On the Pascal VOC-2012 dataset, YOLO is achieving 63.4 mAP where Faster R-CNN is doing 73.2. In this case, Faster R-CNN is not real-time (7 fps) while YOLO is doing around 60 fps.
Model | Mean avg precision | FPS |
---|---|---|
Faster R-CNN | 73.2 | 7 |
YOLO | 63.4 | 45 |
Fast-YOLO | 52.7 | 155 |
It’s important to know that YOLO V1 only supports a single aspect ratio, this is fixed in YOLOV2 with the use of prior boxes and this is the main drawback if we compare YOLOV1 to Single shot detector (SSD). Because we are not using prior boxes, YOLO has no starting point which makes it hard to train.
Output
Since YOLO is predicting multiple boxes per cell, the output is a dense layer with {nb_detection * (4 + nb_classes + 1)} dimensions.
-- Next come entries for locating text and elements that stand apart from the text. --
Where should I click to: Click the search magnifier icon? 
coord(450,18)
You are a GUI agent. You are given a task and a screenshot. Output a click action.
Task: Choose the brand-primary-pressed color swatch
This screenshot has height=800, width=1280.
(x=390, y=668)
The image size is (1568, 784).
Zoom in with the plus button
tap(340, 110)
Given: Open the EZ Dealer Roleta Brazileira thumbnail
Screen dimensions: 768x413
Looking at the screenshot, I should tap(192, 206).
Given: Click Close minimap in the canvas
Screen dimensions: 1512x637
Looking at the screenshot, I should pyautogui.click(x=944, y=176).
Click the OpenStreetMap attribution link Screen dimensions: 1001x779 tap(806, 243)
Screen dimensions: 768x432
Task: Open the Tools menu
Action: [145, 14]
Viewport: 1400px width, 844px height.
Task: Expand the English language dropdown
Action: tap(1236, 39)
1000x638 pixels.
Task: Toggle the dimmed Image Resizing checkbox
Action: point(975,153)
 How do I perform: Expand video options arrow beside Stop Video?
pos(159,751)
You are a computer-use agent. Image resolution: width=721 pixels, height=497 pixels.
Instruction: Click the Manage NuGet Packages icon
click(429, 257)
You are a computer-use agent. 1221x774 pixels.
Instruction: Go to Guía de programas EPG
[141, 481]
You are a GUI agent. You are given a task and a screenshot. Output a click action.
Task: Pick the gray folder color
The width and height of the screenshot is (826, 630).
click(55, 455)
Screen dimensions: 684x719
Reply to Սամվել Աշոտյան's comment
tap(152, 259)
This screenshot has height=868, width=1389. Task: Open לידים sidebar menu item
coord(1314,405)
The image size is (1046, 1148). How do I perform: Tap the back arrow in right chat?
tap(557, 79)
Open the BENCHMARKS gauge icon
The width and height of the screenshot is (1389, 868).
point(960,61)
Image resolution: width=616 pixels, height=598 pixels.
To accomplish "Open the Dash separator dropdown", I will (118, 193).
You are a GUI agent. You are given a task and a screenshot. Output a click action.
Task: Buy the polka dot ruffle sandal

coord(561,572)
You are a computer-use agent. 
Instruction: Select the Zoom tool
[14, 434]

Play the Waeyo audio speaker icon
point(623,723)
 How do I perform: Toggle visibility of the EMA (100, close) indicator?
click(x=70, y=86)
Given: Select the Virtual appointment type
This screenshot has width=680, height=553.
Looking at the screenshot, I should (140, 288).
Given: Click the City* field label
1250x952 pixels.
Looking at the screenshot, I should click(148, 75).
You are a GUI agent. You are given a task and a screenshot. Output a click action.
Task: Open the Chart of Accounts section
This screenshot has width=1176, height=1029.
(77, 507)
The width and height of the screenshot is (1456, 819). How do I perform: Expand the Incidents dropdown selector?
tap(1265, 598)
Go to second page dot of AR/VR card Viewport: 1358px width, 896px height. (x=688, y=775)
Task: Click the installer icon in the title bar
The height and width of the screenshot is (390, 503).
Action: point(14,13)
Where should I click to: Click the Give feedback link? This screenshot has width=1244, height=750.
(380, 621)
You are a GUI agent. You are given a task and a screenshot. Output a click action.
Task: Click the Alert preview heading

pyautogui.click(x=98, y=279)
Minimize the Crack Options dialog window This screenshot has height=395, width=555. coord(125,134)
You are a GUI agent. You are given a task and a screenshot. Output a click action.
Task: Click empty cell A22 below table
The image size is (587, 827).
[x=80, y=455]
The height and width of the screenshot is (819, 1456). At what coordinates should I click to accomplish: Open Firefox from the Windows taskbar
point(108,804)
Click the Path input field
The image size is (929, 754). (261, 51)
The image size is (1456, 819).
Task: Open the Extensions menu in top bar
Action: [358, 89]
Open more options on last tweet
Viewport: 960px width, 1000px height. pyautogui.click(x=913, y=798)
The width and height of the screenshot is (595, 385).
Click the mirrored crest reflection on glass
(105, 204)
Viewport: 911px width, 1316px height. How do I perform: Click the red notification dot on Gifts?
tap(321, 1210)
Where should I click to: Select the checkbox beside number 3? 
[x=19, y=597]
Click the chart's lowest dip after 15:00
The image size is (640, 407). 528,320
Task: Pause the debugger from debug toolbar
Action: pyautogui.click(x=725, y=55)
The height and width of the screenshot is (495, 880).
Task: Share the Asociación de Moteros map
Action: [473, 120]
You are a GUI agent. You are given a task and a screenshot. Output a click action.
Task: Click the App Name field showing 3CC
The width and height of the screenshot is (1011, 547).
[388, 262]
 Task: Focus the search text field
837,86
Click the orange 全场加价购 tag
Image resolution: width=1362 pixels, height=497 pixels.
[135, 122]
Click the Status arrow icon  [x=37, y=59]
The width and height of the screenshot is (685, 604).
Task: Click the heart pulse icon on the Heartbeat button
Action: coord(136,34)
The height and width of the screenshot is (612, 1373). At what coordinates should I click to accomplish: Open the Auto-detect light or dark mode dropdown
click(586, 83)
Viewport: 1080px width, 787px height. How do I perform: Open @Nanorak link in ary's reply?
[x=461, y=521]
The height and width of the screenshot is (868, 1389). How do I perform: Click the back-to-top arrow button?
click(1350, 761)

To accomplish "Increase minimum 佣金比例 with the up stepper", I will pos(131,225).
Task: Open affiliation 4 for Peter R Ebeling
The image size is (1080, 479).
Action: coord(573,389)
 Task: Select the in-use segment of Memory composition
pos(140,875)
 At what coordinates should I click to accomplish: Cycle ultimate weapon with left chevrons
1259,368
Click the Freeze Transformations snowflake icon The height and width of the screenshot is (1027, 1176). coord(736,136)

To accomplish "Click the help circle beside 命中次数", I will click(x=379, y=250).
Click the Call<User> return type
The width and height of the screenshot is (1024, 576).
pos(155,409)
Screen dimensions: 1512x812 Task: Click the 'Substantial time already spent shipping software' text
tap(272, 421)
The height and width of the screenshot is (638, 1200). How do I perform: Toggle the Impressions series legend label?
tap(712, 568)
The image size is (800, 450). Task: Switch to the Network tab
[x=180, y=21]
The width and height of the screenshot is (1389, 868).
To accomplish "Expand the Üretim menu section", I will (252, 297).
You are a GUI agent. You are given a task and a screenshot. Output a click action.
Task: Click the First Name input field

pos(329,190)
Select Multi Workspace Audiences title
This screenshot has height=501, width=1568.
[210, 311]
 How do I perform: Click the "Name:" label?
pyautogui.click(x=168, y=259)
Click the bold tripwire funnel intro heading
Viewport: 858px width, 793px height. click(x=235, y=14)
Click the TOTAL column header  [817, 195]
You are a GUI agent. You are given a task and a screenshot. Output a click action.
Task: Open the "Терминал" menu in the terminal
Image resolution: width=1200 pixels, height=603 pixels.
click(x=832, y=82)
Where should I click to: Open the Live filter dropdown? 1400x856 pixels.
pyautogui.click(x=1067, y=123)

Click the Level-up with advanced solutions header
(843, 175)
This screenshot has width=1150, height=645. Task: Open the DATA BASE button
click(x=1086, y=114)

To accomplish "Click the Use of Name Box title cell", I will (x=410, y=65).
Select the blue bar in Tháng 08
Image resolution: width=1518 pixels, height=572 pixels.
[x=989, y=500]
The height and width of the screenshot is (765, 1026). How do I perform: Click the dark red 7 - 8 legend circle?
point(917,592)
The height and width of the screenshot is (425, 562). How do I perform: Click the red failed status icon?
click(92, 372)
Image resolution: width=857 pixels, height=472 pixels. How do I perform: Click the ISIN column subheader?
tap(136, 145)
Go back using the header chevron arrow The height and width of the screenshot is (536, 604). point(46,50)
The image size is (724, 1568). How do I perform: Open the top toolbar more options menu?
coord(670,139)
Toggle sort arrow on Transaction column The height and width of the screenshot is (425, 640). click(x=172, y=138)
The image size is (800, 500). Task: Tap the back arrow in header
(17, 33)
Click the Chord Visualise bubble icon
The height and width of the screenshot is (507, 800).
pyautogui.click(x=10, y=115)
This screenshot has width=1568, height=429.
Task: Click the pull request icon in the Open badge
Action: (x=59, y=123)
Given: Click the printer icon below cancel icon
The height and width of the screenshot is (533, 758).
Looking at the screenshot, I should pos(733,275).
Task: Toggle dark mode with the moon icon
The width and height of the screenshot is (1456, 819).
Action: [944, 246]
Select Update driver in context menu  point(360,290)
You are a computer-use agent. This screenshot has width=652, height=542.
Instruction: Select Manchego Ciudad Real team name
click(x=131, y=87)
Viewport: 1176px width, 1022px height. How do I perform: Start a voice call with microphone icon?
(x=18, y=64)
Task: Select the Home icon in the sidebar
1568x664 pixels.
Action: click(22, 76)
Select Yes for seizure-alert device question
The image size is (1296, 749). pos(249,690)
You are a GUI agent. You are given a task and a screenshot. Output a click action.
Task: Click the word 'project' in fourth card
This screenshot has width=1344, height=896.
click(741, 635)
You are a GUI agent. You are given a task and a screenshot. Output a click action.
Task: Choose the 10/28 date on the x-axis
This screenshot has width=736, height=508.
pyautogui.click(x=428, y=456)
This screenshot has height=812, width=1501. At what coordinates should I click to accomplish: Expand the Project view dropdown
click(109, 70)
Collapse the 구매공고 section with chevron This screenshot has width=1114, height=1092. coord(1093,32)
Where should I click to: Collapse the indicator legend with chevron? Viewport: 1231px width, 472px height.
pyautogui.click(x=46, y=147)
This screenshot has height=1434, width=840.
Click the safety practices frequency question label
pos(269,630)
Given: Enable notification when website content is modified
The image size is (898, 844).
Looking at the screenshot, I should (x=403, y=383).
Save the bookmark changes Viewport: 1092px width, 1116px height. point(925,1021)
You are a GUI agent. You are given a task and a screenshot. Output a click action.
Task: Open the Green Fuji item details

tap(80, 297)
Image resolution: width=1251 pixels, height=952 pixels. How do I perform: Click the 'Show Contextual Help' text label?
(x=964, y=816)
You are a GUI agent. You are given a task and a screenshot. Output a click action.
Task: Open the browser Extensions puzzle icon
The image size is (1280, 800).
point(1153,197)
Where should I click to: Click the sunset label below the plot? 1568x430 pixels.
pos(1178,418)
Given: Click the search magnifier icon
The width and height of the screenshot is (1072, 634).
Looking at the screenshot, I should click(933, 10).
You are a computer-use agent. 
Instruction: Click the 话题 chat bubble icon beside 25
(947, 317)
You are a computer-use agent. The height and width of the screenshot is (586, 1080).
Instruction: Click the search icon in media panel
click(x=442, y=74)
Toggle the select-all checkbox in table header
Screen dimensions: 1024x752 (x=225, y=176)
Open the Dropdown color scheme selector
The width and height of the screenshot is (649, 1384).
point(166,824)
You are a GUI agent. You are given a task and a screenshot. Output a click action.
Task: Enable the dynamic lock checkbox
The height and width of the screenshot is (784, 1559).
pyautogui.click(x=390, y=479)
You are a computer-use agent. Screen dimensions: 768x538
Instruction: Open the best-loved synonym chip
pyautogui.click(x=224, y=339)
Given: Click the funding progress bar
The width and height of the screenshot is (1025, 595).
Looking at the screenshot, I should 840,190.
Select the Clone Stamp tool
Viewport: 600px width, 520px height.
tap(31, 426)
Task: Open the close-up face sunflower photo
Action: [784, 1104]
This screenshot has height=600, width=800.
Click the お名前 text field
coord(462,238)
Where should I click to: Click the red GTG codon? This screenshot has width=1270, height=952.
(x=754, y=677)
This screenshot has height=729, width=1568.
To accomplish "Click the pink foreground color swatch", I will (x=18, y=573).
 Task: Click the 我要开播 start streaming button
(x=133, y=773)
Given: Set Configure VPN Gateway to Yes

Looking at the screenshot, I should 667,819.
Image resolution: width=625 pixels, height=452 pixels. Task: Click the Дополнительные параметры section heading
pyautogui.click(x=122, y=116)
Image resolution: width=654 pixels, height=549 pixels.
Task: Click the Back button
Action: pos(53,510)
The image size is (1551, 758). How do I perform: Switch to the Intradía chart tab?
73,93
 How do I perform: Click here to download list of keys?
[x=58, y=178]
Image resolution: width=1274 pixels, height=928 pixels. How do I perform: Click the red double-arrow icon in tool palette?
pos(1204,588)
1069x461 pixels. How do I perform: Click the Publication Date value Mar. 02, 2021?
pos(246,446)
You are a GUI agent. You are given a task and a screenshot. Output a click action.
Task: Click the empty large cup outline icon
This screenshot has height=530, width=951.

For each cell, the network predicts the boundaries (x,y,w,h), a probability vector of the classes and the probability that there is an object in this cell. x,y are relative to the top-left corner of the cell and the w,h are computed as the proportion of the entire frame.
Loss
The loss function is quite simple although there is a lot of parameters that you need to tune.
The values of the predicted boxes are penalized with a MSE if there is an object in this cell.
It is important to know that because YOLO predicts multiple boxes per cell, only the predicted box with the biggest intersection over union (IOU) with the ground truth is used to compute the loss.